It's retro-tastic! There haven't been a lot of items made from the Disney movie The Rocketeer, so here's your chance to own a piece of the film! This full-size replica of Cliff Secord's distinctive helmet comes with a sturdy wooden base and looks like it leaped off the screen. Finished in a beautiful antique gold, this gorgeous helmet has a soft cotton liner and is completed with a leather chin strap. Limited edition of 2,000 pieces.
The year is 1938. The place is Los Angeles California. A wave of optimism washes over tinsel town. You could be a Hollywood starlet in her first big picture, or a flyboy pilot competing for the prize in a local air show, but L.A. is "rocketing into the future". The rocket pack, thought to be a thing only mentioned in pulp comic books, has become a reality. Famed aviator and inventor Howard Hughes has built a machine you can strap on your back and fly without wings. Dubbed the Cirrus X-3, it was only in the testing phase when gangsters were able to steal it. Cliff Secord and Ambrose Peabody stumble on the Cirrus X-3 which has been hidden before the fight between the mob and the FBI. Cliff unknowingly becomes the first successful test pilot of the experimental rocket. Many test pilots had tried to fly it and perished in the attempts. What made Cliff's flight successful where others had failed?

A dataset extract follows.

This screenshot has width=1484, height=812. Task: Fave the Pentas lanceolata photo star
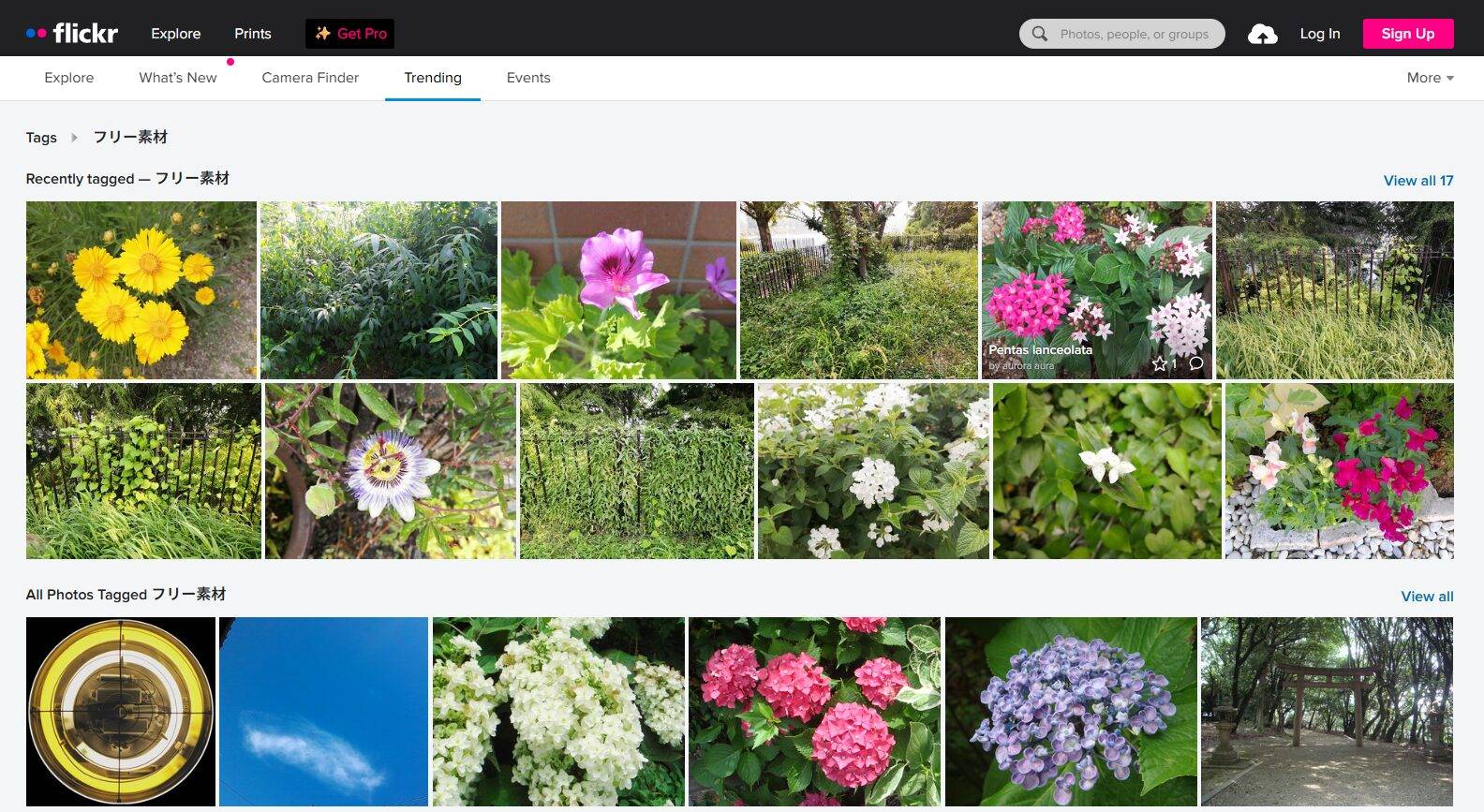(x=1160, y=363)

Peabody's specially designed helmet with a built in rudder. Fashioned from a simple bronze space heater, the rudder added the necessary stability and control.
For Disney, bringing The Rocketeer to life on the big screen was an enormous undertaking. At the time, it had the largest budget of any live action Disney feature. Crucial to the film was the look of Dave Stevens' popular comic book character, and pivotal to that was the helmet. Several versions of the helmet were created, but they all fell short of the streamlined look captured in the comic. Only a few weeks before shooting was to begin, Rocketeer's director Joe Johnston gave creator Dave Stevens the daunting task of taking his drawing to the big screen. Taking a casting of the stuntman's head and then photographing it from all sides, Stevens drew the helmet right on top of the photos. With Stevens' supervision, sculptor Kent Melton sculpted tightly over the life casting and created a helmet that worked from every angle, looking as if it was straight out of the comic book.
Many versions of the Rocketeer helmet were made for the film. There was a special tear off helmet for sky diving scenes, airtight versions of the helmet for wing walking scenes, general stunt helmets, and of course the hero helmet. The helmet was fiberglass and had a removable fin. There were several different lenses used in the helmets depending on the scene: dark tinted to hide the stunt mans eyes and lighter versions so the audience could see that actor Billy Campbell was actually inside. Billy Campbell says this about his experience wearing the helmet: "It was not always comfortable wearing the helmet. There were two bolts that kept the eye lenses in place and sort of pressed into my frontal lobes. But aside from being incredibly painful, it was a real joy to wear."
Master Replicas and Walt Disney Showcase Collection are proud to offer this special replica of the Rocketeer Helmet. An actual hero prop was carefully studied and painstakingly copied to create this special collectible.